他这一动作,身体与师麟靠的更近了,师麟感觉体内异物近的更深,忍不住向前躲闪,林戌忙向前逼近,两人就在这躲躲闪闪中动作着,师麟体内的异物因此而前前后后,却始终没有彻底退出。
泄了一口真气,师麟只觉全身的血液都流到两人身下|交合处,林戌一下一下压着师麟头上的毛,身体便一耸一动,随着师麟的偶尔躲闪,那物更是九浅一深地进出。师麟只觉那里又麻又痒,一种从未体验过的快感随着脊椎雷电般窜上,令他的反毛一下竖的笔直。林戌气得鼻子都歪了,更加大力碾压,自己也忘了运功。
师麟突然沉沉□了一声,全身过电般颤抖起来,一股白浊的液体从阳端喷泄而出。
林戌低下头,不可思议地看着水中渐渐弥散开的白液,一时无话。
过了一会儿,林戌从师麟体内退了出去,干笑两声,道:“也没什么,虽然浪费了一些阳元,但这毕竟是你第一次,难以维系真气也是常理中的事,也怪我指点不利。下次再继续吧。”
师麟趴在桶沿边,不知自己究竟是怎么了,全身滚烫发热,脸上更是要滴出血来。兴许这就是传说中双修的快乐吧,竟是如此快乐,飞升的感觉大抵也不过如此了。

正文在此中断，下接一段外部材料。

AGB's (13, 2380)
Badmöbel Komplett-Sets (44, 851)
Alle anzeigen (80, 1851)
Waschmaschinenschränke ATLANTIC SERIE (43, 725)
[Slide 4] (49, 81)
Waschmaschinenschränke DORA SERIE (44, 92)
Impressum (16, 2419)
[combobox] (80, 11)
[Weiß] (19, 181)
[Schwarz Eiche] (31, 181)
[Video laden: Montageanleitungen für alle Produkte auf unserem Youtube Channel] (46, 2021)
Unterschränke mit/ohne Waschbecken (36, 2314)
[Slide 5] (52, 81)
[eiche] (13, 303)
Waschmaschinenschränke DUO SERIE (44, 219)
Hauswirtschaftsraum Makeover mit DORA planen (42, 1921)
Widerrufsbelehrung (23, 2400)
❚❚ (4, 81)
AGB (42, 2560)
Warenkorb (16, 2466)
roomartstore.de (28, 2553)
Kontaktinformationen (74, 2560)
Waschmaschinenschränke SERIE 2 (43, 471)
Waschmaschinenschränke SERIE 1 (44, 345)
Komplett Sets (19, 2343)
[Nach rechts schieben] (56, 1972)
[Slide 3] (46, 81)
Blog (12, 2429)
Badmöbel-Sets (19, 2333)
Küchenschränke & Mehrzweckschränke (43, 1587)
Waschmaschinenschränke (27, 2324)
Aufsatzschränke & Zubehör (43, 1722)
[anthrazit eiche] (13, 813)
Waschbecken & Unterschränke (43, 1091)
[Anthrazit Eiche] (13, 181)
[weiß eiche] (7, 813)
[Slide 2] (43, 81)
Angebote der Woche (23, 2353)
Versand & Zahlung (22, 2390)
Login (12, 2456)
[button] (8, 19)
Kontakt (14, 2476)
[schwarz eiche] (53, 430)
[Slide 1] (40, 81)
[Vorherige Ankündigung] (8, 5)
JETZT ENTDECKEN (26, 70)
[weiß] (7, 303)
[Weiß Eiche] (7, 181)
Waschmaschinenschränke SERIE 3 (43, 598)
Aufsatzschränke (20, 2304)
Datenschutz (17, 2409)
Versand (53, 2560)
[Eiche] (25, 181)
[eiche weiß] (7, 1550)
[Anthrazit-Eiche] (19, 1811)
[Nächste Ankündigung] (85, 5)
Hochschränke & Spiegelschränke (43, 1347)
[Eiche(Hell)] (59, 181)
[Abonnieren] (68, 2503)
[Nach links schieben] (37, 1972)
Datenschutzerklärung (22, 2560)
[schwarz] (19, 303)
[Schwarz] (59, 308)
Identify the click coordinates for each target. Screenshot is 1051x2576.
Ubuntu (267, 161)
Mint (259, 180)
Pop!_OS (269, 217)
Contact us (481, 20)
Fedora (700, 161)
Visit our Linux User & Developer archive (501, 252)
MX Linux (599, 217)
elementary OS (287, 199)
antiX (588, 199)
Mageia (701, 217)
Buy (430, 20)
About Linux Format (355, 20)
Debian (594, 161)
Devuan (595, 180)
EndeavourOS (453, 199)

后来林戌又找师麟双修过几次,可师麟一见林戌靠近,脑海中便浮现起第一回那种**蚀骨的滋味,怎么也无法静下心运气,使他每每到后来都守不住阳关,忍不住要丢精。结果双修几回,他一点进益也无,反倒丢了不少精元。
林戌气他木头木脑,连这点事都做不好,渐渐地,也就不再找他双修了。
又过了几年,有一回林戌下山了几天,竟然带回来一个粉雕玉琢的少年——便是怀胤了。
林戌在山下遇见怀胤,与怀胤相谈甚欢,竟动了收徒弟的心思,将怀胤带上山来。师麟跟着林戌这些年,林戌虽教了他不少道法,却并没动过收徒弟的心思。如今有了怀胤,林戌便让师麟和怀胤一起行了拜师礼,师麟是大弟子,怀胤是二弟子,师麟这才开始改口管林戌叫师父了。
原先只有师麟和林戌相处的几十年里,林戌虽不曾与师麟太过亲密,但师麟自小便是那般长大,林戌已是他最亲近的人。能每日相处,不用颠沛流离,于师麟而言已是莫大的幸福。他本以为林戌也是这样的人,没想到怀胤入门后,他才发现他错的离谱。
怀胤像是又能够令人亲近的法力一般,林戌每日连坐卧都与他一处,师麟在屋外总能听见他们笑语宴宴。
原来,师父只是没那么喜欢自己罢了。